My 3-year old daughter‘s severe constipation cleared up completely, her eczema cleared up by 90%, and her fatigue disappeared. My 12 year old daughter’s Candida (with minimal supplementation) went away as well as her adrenal fatigue which she had been experiencing for years. My son, 10 at the time, had no more night terrors, his anxiety was all but gone, and his energy was that of a “normal” 10 year old boy. He discontinued his psychological and occupational therapy. The psychologist said, “This is clearly
biological,” and asked for my business cards after I graduated from the NTA program. The occupational therapist said, “Whatever you are doing is working. I would rather have you spend your time in the kitchen for your son rather than spend two hours a week bringing him here!”
We are in our second year of the GAPS diet and are committed to the two year minimum and beyond. We have seen great results in our children, and my chronic migraines of 30 years are almost gone. But our biggest success has been to truly have our son returned to us. He is calmer, happier, and has a wonderful sense of humor. He once told me, “It used to feel like things were crawling all over inside my body and I couldn’t make it stop.” I think any of us would exhibit very different behavior if we felt something similar. He is very good at sports, has progressed through many belts in karate, and has won multiple first place trophies. He is a very bright and tenderhearted child and well liked by his peers. Dr.

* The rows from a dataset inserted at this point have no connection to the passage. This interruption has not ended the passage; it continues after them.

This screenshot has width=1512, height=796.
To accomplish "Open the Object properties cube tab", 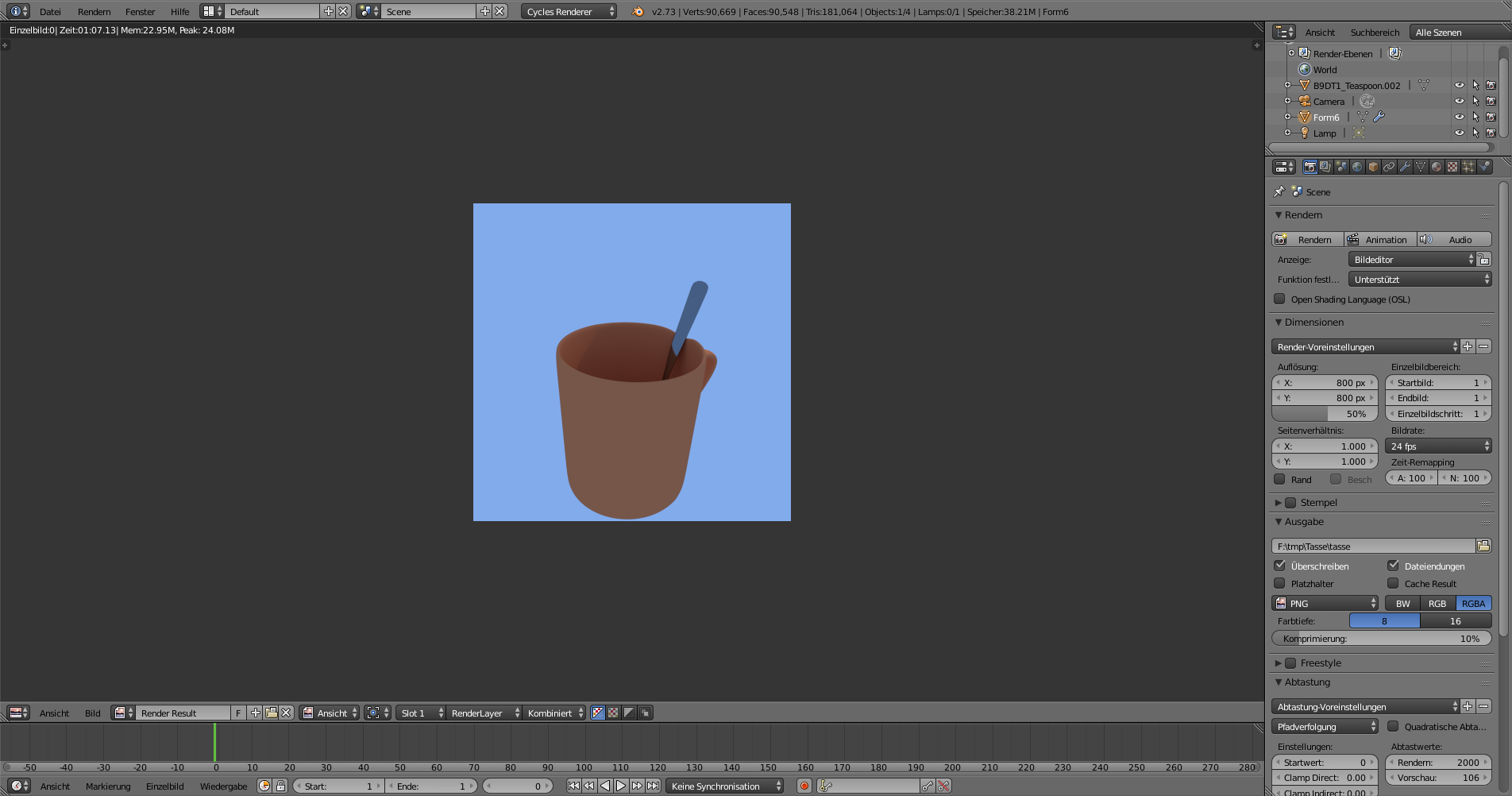I will pos(1373,167).
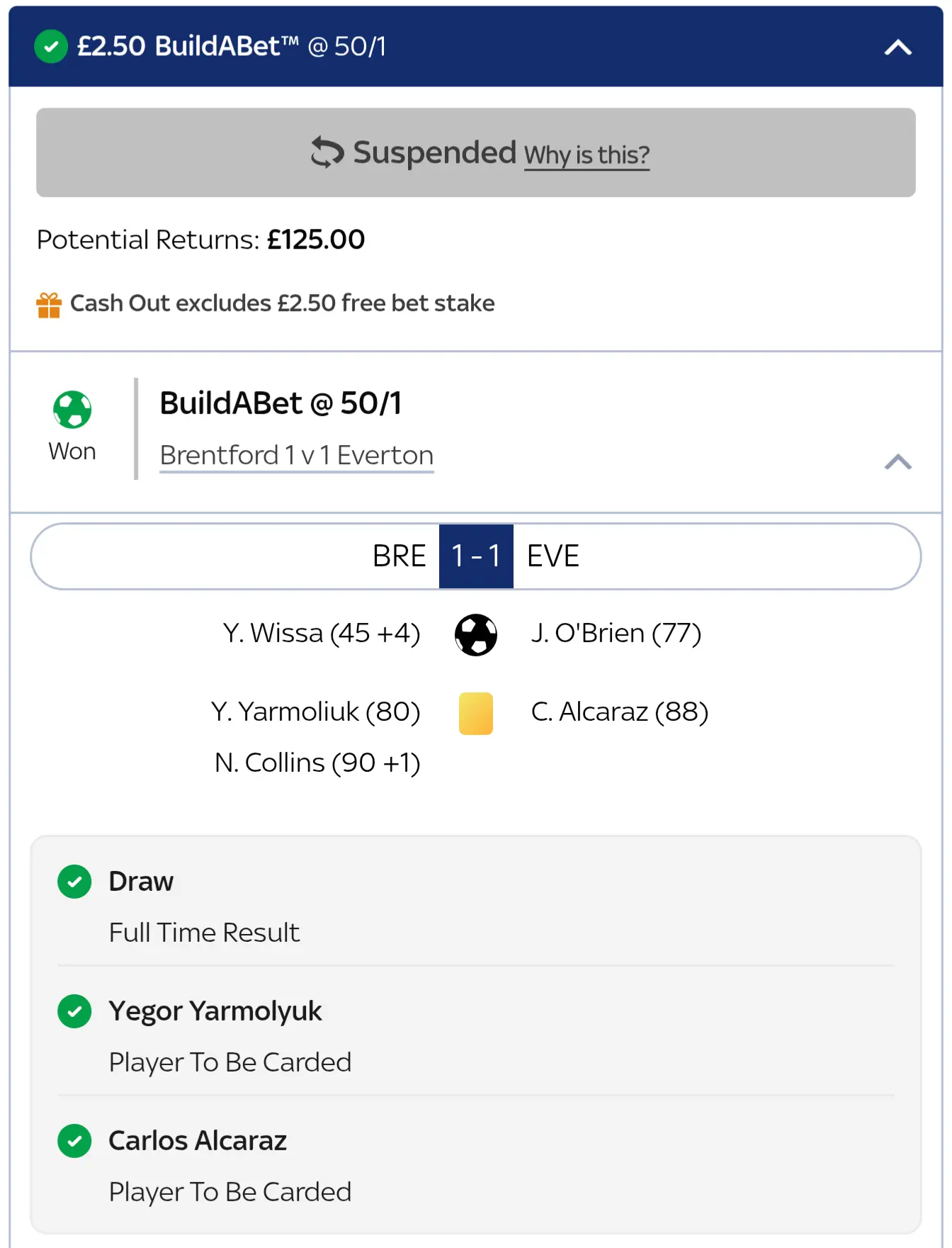The height and width of the screenshot is (1248, 952).
Task: Collapse the Brentford v Everton match details
Action: tap(897, 462)
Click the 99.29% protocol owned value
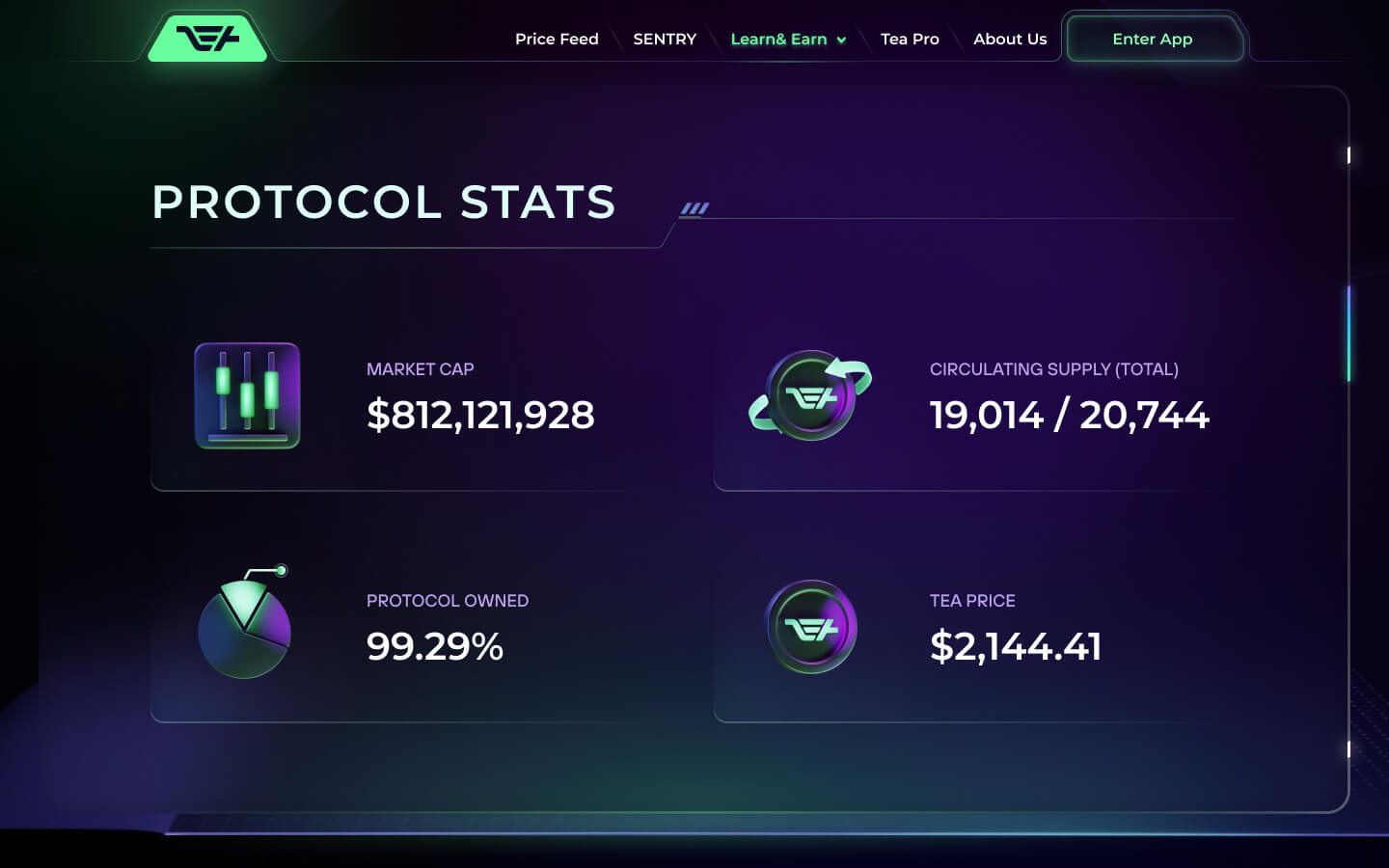Image resolution: width=1389 pixels, height=868 pixels. 435,646
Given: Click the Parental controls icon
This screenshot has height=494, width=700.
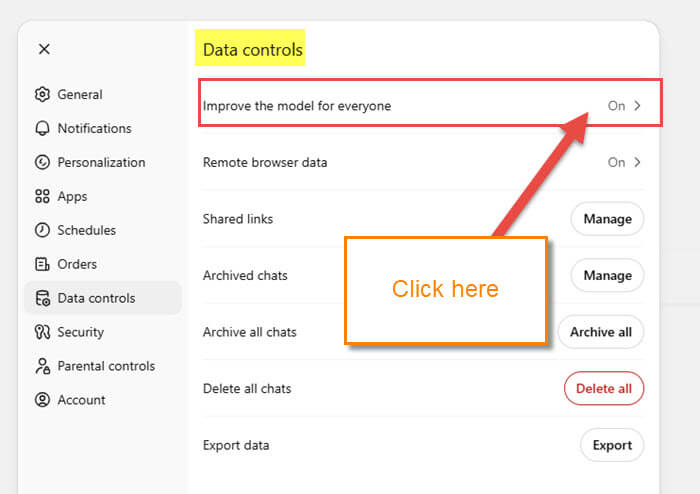Looking at the screenshot, I should (x=42, y=367).
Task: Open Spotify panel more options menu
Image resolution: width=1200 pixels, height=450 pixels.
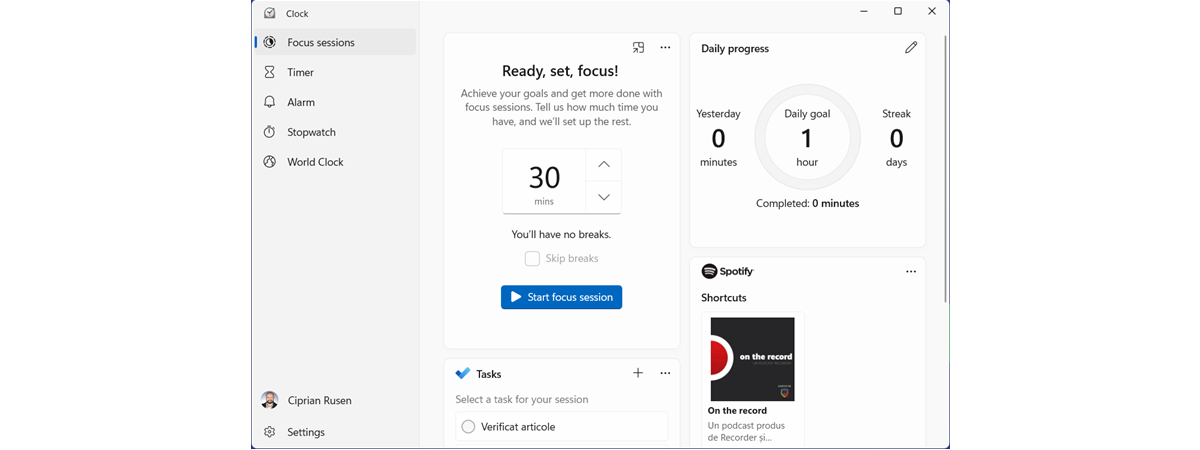Action: pyautogui.click(x=911, y=272)
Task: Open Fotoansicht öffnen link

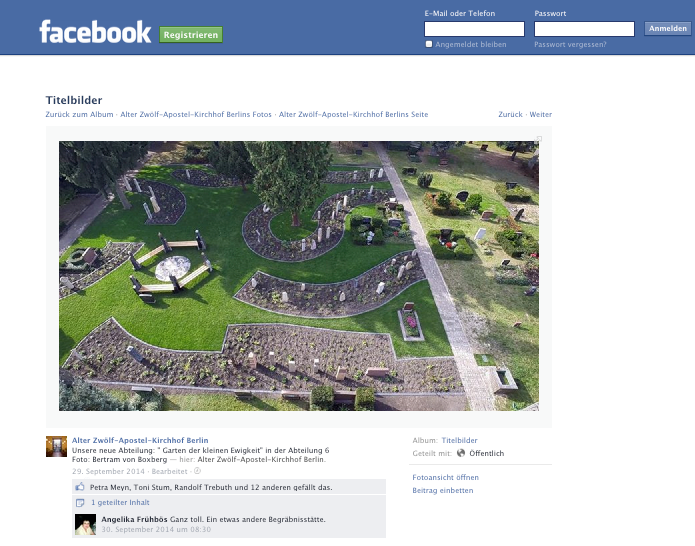Action: [x=445, y=477]
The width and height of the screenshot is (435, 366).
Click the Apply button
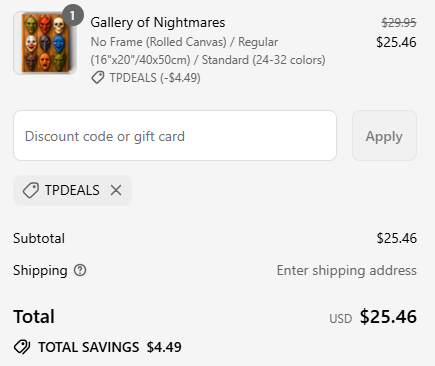384,136
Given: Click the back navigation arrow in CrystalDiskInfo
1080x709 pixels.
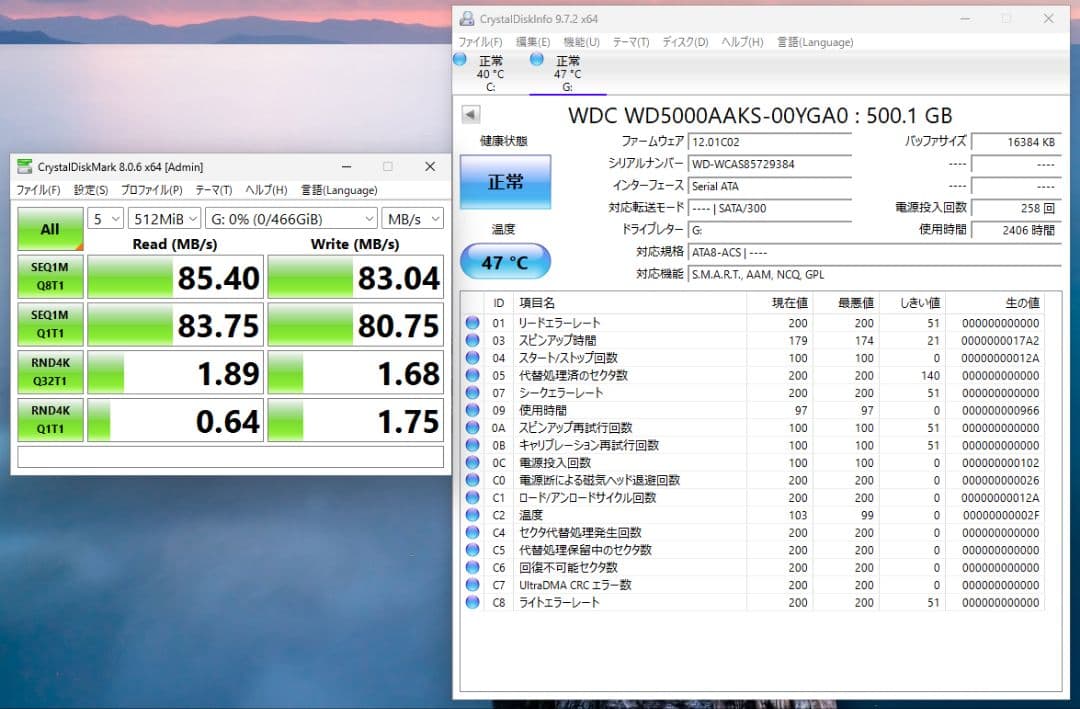Looking at the screenshot, I should (x=470, y=113).
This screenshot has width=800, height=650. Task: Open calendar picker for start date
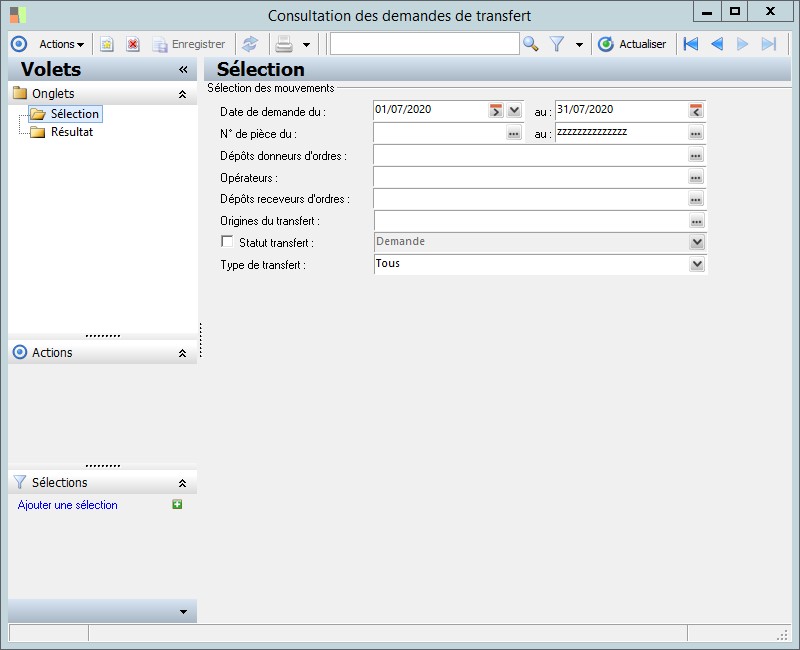tap(496, 110)
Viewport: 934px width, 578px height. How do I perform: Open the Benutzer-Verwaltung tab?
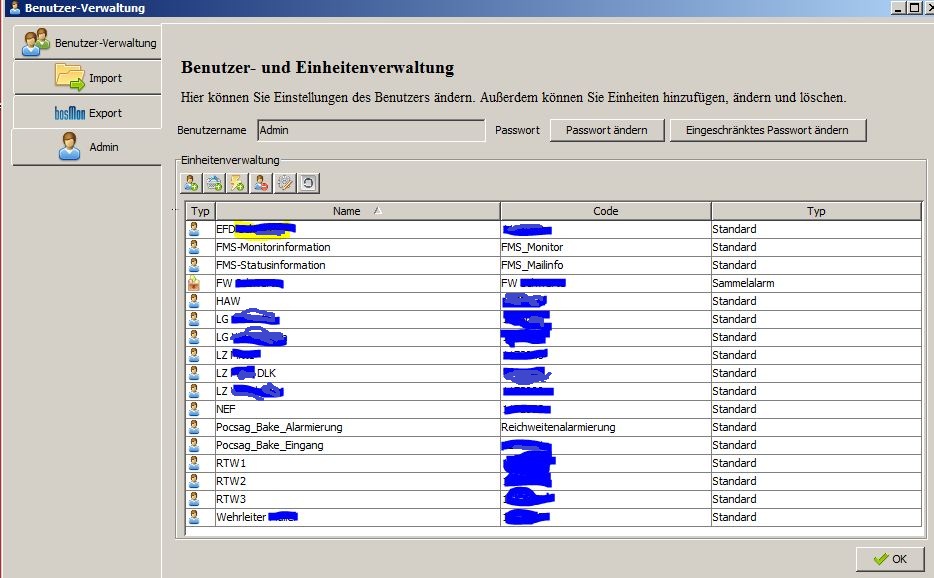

Campbell-McBride claims that the following conditions can significantly improve or be alleviated by using the GAPS diet: autism, dyslexia, depression, dyspraxia, A.D.D, A.D.H.D, schizophrenia, etc. Many of these GAPS individuals have severely impaired digestive systems. The purpose of the diet is to heal
the digestive tract while repopulating with beneficial bacteria.
Because my passion has always been with children, my practice is steadily growing with pediatric clients and their families, which undoubtedly include severely compromised digestive systems. My heart breaks when I see parents screaming at their kids in frustration as they bounce off the walls, and then give them the very toxin to snack on that is contributing to the problem. It is extremely rewarding to educate families towards hope and healing and it is never a one size fits all protocol. Our journey is still
not without trials, but it is through these times which we grow the most. My goal is to help others who may be experiencing the turmoil associated with families who are suffering from compromised health; to let them know they do not need to do this alone. Everyone deserves a chance. My intention is to offer help and hope to as many as I can.